* [Extract provided]:
□ □ □

Background
Traditional risk assessment tools classify the majority of middle-aged women at low risk despite cardiovascular (CV) disease’s affecting >50% of women and remaining the leading cause of death. Ultrasound-determined carotid intima-media thickness (CIMT) and/or computed tomographic coronary artery calcium score (CACS) quantify subclinical atherosclerosis and add incremental prognostic value. The aim of this study was to assess the utility of CIMT and CACS to detect subclinical atherosclerosis in younger women.
Methods
Asymptomatic women aged 50 to 65 years with at least one CV risk factor and low Framingham risk scores were identified prospectively at primary care and cardiology clinics. Mean intimal thickness, plaque on CIMT, and Agatston calcium score for CACS were obtained.

□ □ □

* [Extracted entries]:
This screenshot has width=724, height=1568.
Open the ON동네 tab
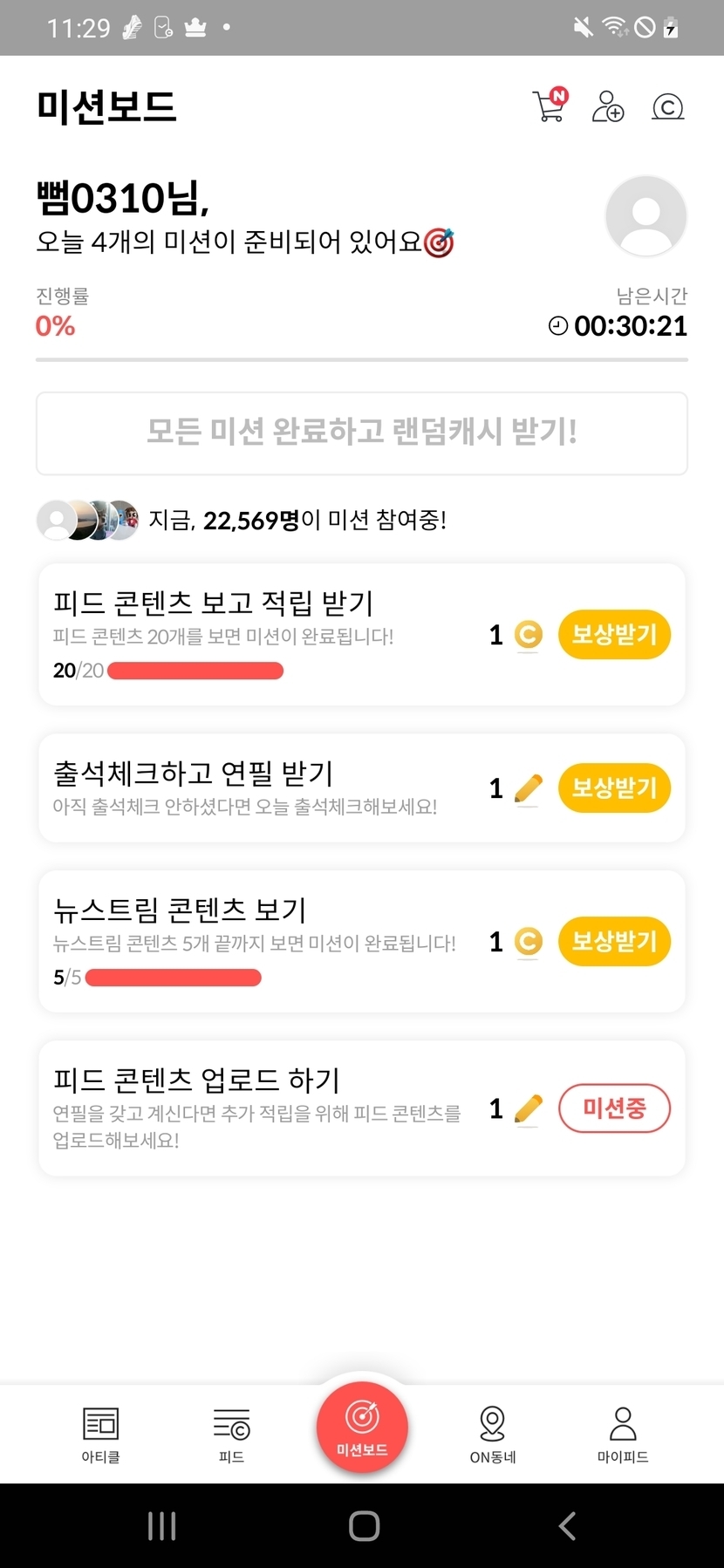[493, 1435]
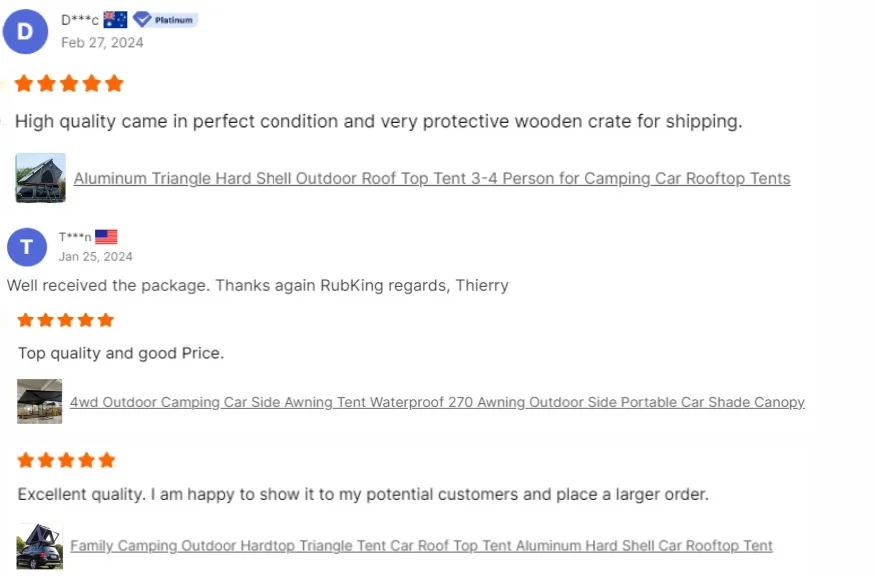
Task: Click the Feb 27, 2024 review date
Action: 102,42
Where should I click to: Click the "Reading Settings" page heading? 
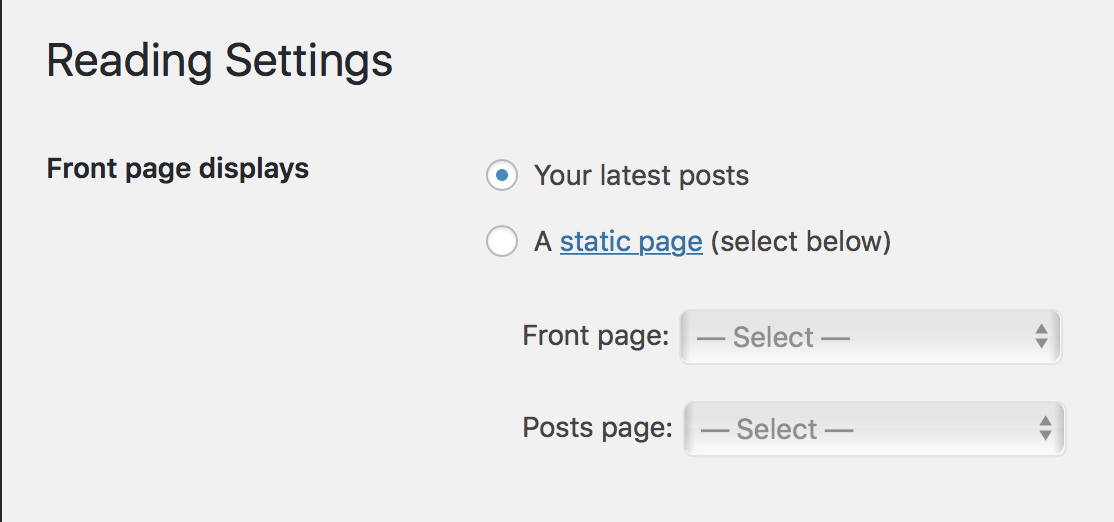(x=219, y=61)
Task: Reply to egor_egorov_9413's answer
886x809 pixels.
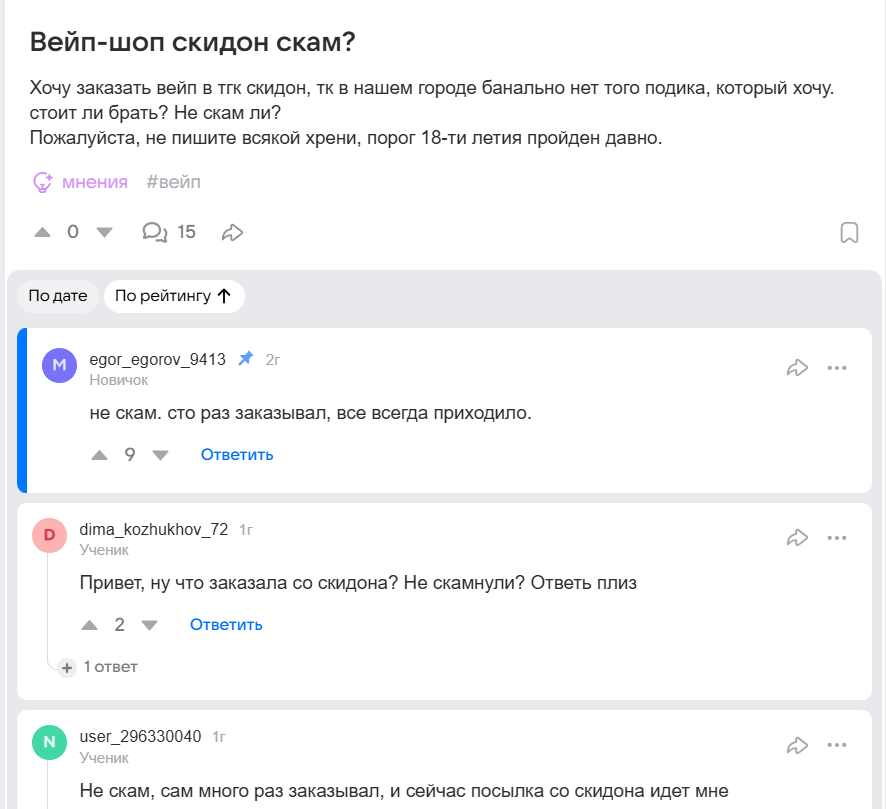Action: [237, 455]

□ □ □

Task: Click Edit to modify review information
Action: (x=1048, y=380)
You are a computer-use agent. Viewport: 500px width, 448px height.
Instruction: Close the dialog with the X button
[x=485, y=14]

□ □ □

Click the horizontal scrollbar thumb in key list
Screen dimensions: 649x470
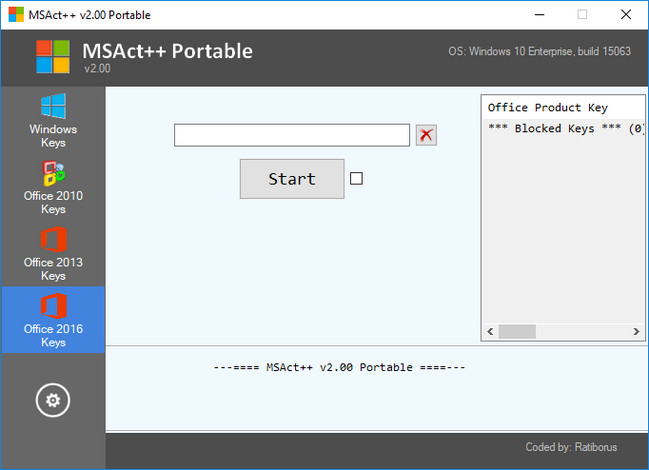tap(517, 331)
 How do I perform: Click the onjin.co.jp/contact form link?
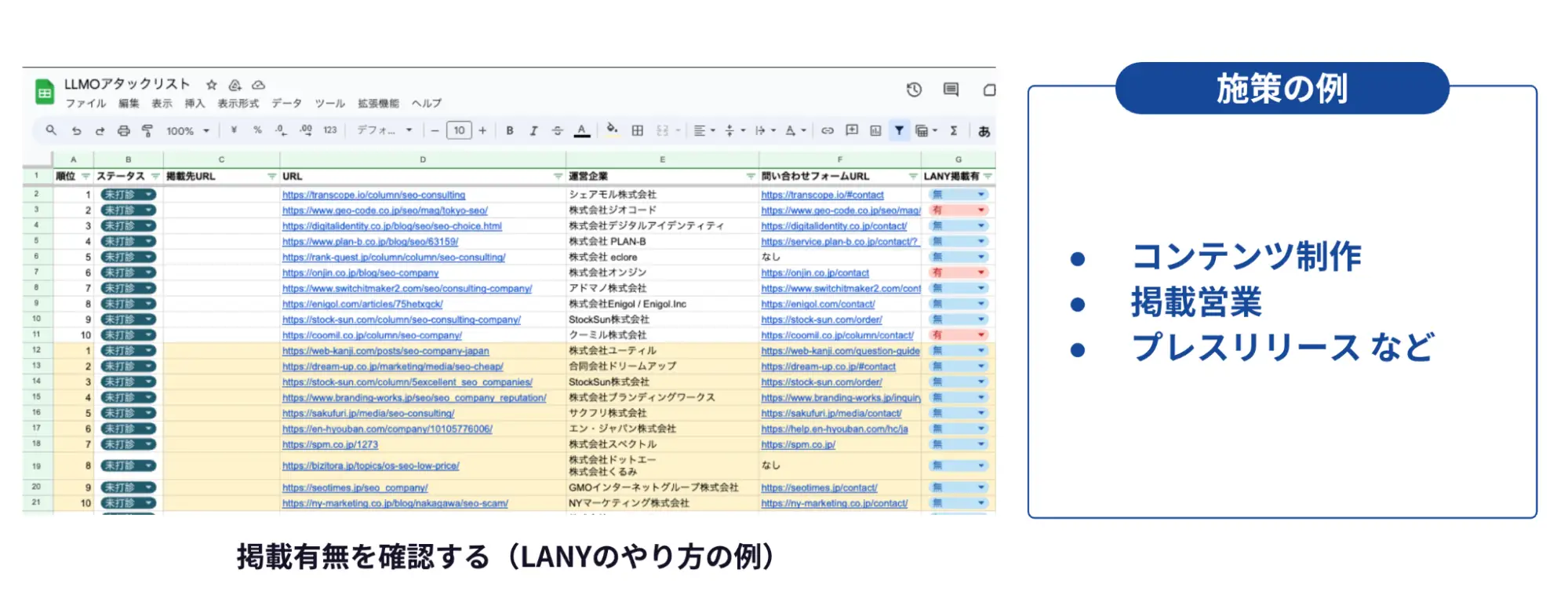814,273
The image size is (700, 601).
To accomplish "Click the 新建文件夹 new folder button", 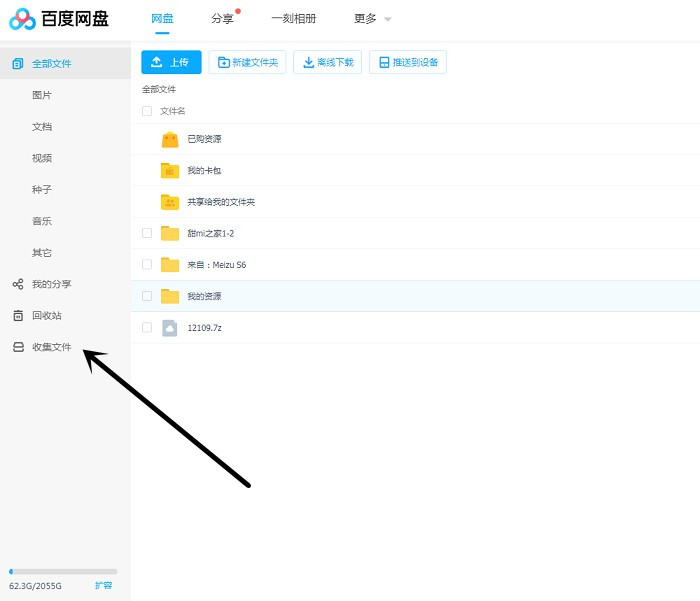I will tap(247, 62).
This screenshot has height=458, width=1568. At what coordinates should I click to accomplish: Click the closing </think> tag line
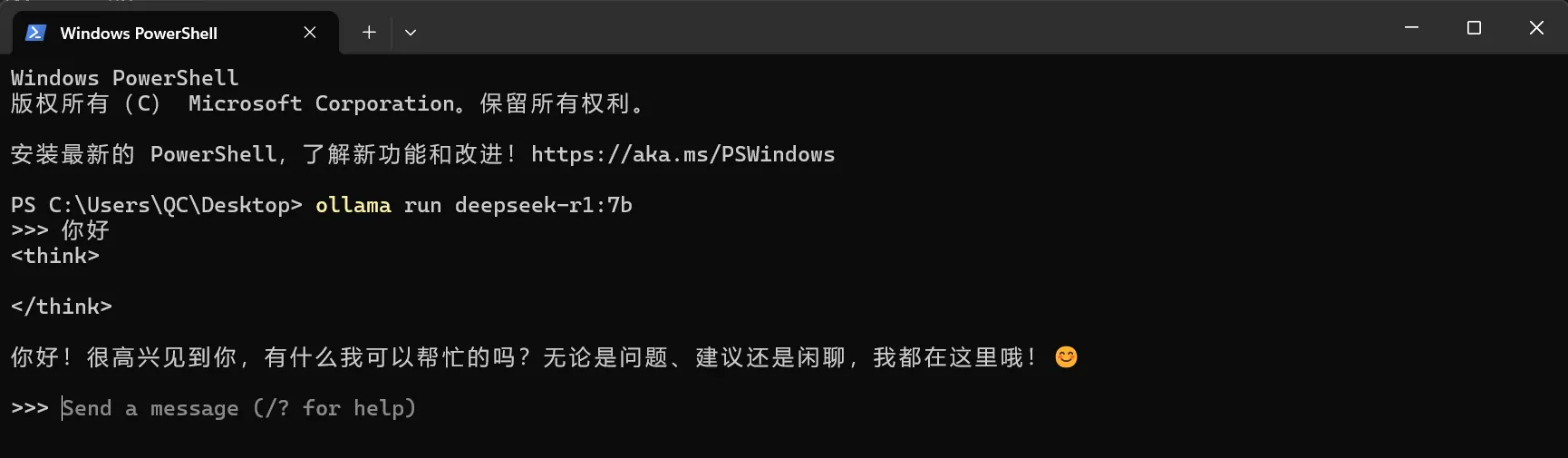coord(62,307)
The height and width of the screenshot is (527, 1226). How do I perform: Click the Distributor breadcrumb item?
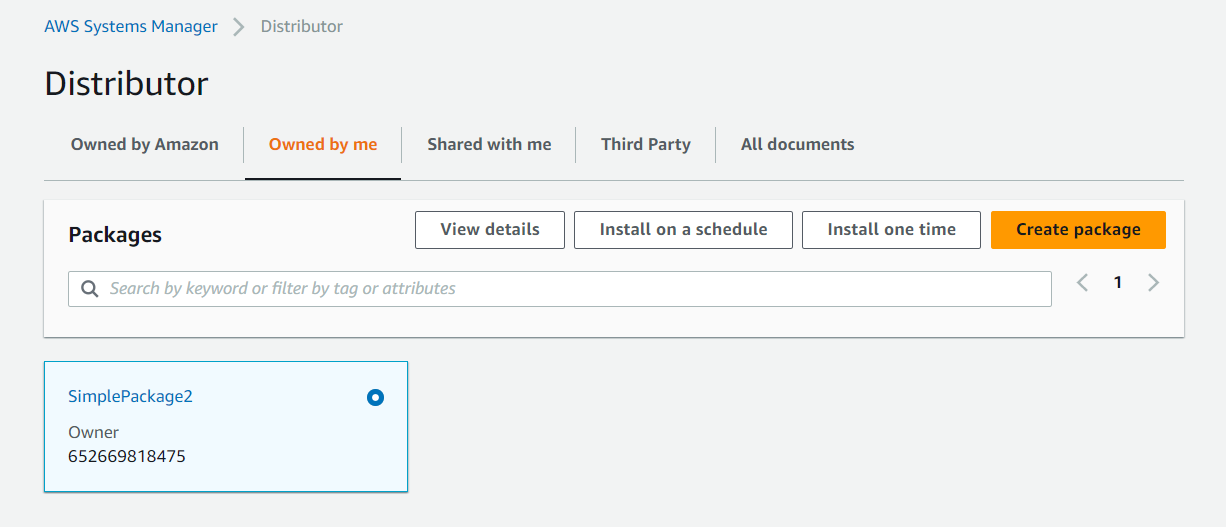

□ □ □

* [Work instructions]:
**A.** Condense the paragraph beginning "Asymptomatic women aged 50 to 65 years" in the passage on subclinical atherosclerosis in women into a bulleted list of its main facts.
**B.** Write the next part of the passage on subclinical atherosclerosis in women, picking up after its final sentence.
The records are separate from the passage on subclinical atherosclerosis in women.

* [Answers by task]:
**A.**
- Participants: asymptomatic women aged 50 to 65 years
- Eligibility: at least one CV risk factor and a low Framingham risk score
- Recruitment: prospective, at primary care and cardiology clinics
- Measurements: mean intimal thickness and plaque on CIMT; Agatston calcium score for CACS

**B.**
Results
Of 86 women (mean age, 58 ± 4.6 years; mean Framingham risk score, 1.9 ± 1.2; mean low-density lipoprotein cholesterol level, 138.9 ± 37.0 mg/dL), 53 (62%) had high-risk CIMT (51% plaque, 11% CIMT > 75th percentile). In contrast, three women (3.5%) had CACS > 100, all of whom had plaque by CIMT. Of the 58 women with CACS of 0, 32 (55%) had high-risk CIMT (48% plaque, 7% CIMT > 75th percentile).
Conclusions
In patients referred by their physicians for assessment of CV risk, CIMT in asymptomatic middle-aged women with at least one CV risk factor and low risk by the Framingham risk score identified a large number with advanced subclinical atherosclerosis despite low CACS. Our results suggest that CIMT may be a more sensitive method for CV risk assessment than CACS or traditional risk tools in this population. Further studies are needed to determine if earlier detection would be of clinical benefit.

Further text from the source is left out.